O valor da diáspora angolana
Quando estamos fora de Angola e cruzamos com alguém que, pelas feições do seu rosto, pela forma de andar e a maneira de falar, intuimos que é angolano, sentimos a satisfação do reconhecimento. Numa rua em Havana, na barraca de um mercado em Kinshasa, na penumbra de um salão de festas em Madrid ou num restaurante em Pequim, muitas vezes, surge alguém que é muito parecido com um primo que nunca mais vimos ou com um amor que julgávamos a salvo no passado.
Olhamos o desconhecido várias vezes, tentando certificarnos se o que intuimos é o que julgamos ser. Familiaridade e estranheza cruzam-se com a mesma rapidez dos olhares. Estar dentro ou estar fora do país é menos relevante do que o que cada cidadão carrega dentro de si, do que o que podemos fazer pela história e pelo destino comum que partilhamos.
A diáspora angolana nunca foi bem valorizada. Dar à diáspora angolana o lugar que merece é uma necessidade anti-chauvinista, para que a Nação possa aspirar à sua plenitude. Falo das várias diásporas: a antiga, aquela que está associada a história de dor e crueldade que foi o tráfico de escravos e às transformações do mundo, entre o século XVII e fins do século XIX. E a diáspora recente, aquela que surgiu já em pleno século XX, após a época das independências, associada às guerras civis, à fome, ao desenvolvimento dos transportes, à mobilidade social e afectiva e, sobretudo, ao interesse por encontrar melhores condições de vida.
Entretanto, faz quinze anos, verificou-se uma grande reviravolta, na maneira como os países africanos passaram a tratar as respectivas diásporas. Em 2003, a pedido da África do Sul, a União Africana fez a primeira emenda a sua Acta Constitutiva passando a considerar a diáspora como uma entidade chamada a contribuir para o desenvolvimento do continente. O “remendo” de cariz politico não foi banal: às cinco regiões da união acrescentou-se mais uma. A diáspora passou a ser a sexta região da União Africana.
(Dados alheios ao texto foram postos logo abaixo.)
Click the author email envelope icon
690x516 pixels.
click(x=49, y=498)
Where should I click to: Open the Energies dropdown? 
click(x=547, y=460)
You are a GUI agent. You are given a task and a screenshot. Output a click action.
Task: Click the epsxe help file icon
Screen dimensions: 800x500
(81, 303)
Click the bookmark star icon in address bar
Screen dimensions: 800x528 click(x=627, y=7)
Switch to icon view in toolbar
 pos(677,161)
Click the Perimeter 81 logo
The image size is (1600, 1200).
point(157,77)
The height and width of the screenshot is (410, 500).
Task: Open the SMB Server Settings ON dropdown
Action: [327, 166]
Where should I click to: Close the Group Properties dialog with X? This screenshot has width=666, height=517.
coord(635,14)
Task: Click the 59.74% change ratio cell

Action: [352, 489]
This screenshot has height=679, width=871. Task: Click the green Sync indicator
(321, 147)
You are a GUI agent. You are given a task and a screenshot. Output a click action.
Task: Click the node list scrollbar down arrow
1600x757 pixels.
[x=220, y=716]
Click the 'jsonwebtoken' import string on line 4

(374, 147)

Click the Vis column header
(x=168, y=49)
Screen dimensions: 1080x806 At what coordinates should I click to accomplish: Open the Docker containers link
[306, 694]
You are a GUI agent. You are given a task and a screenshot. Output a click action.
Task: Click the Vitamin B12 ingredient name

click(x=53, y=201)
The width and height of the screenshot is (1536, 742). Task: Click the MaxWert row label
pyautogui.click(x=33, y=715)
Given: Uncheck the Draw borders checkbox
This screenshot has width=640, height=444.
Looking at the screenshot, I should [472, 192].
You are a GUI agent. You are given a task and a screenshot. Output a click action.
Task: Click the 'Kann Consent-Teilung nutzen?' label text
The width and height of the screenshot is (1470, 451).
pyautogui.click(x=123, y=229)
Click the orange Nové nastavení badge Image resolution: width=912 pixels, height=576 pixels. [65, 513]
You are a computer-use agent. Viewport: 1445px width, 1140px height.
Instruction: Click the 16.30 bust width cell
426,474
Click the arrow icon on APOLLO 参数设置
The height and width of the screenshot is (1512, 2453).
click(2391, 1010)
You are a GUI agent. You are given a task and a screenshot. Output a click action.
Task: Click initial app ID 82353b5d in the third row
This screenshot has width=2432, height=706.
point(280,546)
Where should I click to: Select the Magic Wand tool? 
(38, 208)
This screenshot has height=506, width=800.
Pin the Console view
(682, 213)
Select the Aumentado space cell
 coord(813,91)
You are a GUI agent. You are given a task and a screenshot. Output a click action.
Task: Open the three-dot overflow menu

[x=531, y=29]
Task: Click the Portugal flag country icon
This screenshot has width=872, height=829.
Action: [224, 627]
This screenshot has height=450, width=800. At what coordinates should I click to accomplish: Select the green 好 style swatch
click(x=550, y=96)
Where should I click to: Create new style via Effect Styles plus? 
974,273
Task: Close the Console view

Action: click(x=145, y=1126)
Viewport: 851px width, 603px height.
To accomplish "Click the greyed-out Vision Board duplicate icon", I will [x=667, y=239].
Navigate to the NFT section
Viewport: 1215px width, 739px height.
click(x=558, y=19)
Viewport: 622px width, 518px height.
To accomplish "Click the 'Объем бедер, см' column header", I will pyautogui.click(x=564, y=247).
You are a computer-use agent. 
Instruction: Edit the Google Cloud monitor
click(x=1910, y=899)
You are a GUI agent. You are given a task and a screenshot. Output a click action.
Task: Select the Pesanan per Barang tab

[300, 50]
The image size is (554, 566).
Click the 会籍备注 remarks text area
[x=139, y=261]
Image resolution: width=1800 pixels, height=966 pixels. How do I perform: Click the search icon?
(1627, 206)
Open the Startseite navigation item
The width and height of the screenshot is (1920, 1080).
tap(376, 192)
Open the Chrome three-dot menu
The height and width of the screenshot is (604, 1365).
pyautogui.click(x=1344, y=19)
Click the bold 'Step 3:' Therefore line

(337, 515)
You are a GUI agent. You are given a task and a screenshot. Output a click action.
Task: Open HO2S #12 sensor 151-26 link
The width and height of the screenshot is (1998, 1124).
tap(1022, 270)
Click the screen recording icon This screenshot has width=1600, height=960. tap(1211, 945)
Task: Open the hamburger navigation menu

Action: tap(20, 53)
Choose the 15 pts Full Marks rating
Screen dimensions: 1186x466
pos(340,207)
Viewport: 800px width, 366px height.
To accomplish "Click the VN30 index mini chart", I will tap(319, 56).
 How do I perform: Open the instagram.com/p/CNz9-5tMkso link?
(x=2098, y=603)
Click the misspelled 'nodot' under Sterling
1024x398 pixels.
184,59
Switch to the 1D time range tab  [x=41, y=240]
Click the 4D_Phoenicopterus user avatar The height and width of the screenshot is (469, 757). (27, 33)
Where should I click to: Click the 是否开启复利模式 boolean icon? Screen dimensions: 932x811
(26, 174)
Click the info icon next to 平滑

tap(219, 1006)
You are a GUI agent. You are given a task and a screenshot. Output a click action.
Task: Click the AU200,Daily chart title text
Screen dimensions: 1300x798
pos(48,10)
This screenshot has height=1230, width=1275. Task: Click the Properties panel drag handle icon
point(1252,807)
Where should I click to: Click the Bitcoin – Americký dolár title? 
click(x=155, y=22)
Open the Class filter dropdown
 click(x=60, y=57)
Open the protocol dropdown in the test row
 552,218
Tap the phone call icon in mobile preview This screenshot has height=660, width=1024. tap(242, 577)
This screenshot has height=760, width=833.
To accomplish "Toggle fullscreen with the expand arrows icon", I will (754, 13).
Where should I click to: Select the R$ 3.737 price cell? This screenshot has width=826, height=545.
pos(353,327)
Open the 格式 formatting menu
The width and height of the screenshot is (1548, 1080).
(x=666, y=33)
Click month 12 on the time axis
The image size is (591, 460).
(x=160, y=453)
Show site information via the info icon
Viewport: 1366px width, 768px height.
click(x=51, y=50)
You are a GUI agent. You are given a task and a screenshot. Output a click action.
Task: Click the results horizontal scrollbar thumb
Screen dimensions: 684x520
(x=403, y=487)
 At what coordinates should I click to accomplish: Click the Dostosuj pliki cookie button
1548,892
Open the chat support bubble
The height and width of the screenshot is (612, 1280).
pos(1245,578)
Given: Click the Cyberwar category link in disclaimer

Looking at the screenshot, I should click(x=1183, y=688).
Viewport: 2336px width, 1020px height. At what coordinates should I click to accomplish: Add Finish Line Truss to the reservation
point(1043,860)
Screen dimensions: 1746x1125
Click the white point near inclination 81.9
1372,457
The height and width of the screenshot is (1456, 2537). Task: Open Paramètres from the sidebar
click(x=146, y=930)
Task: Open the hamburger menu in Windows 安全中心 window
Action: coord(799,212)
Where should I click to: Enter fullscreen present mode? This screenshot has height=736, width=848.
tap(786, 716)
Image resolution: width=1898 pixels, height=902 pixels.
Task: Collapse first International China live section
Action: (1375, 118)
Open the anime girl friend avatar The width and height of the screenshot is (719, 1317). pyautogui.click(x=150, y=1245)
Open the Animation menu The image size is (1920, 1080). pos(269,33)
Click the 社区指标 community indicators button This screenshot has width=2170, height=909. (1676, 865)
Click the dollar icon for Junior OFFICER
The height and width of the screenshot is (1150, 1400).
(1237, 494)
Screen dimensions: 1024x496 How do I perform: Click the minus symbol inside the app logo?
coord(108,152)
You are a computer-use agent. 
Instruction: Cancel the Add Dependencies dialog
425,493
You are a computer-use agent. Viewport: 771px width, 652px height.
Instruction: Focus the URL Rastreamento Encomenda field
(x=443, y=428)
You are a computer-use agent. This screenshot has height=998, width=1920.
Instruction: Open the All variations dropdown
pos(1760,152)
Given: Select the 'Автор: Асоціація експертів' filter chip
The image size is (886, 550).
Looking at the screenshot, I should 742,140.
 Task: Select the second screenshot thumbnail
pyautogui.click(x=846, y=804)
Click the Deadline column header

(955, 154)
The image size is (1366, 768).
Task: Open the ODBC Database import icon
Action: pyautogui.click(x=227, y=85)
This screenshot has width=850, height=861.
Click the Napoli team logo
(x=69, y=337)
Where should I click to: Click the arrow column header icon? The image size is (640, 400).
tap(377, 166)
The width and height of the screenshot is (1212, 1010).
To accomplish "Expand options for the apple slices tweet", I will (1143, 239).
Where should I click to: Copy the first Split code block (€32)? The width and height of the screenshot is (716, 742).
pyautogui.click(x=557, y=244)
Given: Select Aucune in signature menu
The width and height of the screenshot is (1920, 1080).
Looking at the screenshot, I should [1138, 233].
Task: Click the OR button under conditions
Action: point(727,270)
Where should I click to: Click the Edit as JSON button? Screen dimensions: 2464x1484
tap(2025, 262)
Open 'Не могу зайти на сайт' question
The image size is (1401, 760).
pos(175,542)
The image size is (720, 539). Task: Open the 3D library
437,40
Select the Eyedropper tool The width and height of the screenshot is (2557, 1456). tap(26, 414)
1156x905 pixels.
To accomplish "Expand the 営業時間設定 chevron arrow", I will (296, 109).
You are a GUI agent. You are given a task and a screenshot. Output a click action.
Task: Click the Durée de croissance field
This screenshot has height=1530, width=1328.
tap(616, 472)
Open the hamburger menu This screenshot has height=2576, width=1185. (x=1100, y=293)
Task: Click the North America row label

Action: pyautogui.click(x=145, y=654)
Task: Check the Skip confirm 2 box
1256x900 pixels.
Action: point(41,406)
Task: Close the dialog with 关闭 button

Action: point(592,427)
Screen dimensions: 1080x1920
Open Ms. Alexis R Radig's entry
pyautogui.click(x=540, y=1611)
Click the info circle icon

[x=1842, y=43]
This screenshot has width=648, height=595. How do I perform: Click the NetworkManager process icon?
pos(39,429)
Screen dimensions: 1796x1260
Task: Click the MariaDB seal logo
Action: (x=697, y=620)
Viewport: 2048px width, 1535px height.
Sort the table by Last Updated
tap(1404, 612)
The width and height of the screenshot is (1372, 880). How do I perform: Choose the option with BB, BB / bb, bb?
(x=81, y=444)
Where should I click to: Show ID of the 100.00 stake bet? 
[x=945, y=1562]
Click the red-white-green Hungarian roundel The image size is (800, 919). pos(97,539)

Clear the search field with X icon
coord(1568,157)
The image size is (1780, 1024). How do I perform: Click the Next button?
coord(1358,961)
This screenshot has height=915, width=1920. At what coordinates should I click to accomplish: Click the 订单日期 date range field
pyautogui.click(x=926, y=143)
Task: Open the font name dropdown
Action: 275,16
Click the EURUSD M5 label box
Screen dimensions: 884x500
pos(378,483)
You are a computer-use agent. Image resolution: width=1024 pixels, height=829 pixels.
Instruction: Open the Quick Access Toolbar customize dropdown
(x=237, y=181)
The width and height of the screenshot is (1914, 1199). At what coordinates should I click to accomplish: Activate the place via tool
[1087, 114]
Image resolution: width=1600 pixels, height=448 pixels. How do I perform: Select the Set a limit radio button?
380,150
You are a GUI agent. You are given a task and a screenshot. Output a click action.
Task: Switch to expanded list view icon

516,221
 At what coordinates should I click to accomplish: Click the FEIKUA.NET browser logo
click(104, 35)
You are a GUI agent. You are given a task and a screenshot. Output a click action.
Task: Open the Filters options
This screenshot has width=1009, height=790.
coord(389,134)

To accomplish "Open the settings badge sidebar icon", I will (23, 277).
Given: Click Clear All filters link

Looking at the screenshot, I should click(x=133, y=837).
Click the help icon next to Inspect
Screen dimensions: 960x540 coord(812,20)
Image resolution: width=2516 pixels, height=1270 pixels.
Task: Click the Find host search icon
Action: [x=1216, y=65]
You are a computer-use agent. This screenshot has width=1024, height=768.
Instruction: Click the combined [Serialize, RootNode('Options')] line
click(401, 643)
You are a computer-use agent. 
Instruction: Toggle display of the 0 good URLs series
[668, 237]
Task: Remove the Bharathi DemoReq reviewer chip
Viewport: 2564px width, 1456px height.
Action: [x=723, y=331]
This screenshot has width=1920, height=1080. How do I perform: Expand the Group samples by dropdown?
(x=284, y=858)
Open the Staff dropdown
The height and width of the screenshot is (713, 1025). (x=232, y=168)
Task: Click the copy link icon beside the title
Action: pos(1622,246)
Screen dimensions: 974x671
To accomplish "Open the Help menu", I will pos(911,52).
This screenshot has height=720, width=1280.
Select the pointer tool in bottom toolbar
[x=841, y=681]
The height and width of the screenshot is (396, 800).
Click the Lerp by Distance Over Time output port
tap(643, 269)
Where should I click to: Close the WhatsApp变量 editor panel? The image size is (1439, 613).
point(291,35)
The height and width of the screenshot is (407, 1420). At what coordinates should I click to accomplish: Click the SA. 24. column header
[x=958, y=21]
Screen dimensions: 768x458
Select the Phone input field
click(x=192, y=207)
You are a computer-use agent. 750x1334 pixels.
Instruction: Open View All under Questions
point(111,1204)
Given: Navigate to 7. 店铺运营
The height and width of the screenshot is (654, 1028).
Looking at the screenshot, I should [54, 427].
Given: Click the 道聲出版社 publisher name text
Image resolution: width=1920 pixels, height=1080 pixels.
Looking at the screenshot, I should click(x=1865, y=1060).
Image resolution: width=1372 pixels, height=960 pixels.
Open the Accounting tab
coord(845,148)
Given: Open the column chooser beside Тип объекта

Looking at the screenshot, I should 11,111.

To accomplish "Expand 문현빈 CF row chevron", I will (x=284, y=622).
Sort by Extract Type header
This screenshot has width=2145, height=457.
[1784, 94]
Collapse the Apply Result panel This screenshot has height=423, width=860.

Os africanos e os seus descendentes espalhados pelo mundo assumiram o mesmo estatuto daqueles que vivem no continente e, porconseguinte, passaram a poder identificarse e reinvindicar a sua origem como parte da sexta região, sem necessidade de “atrelarem-se” a um país concreto.
É como se decidíssemos emendar a divisão politica e administrativa do nosso país e incorporar a diáspora angolana como décima nona provincia de Angola: a decisão teria um impacto social, económico, demográfico, politico-eleitoral e histórico-cultural nada negligenciável. Isto acontecerá algúm dia, esperemos, não tão distante.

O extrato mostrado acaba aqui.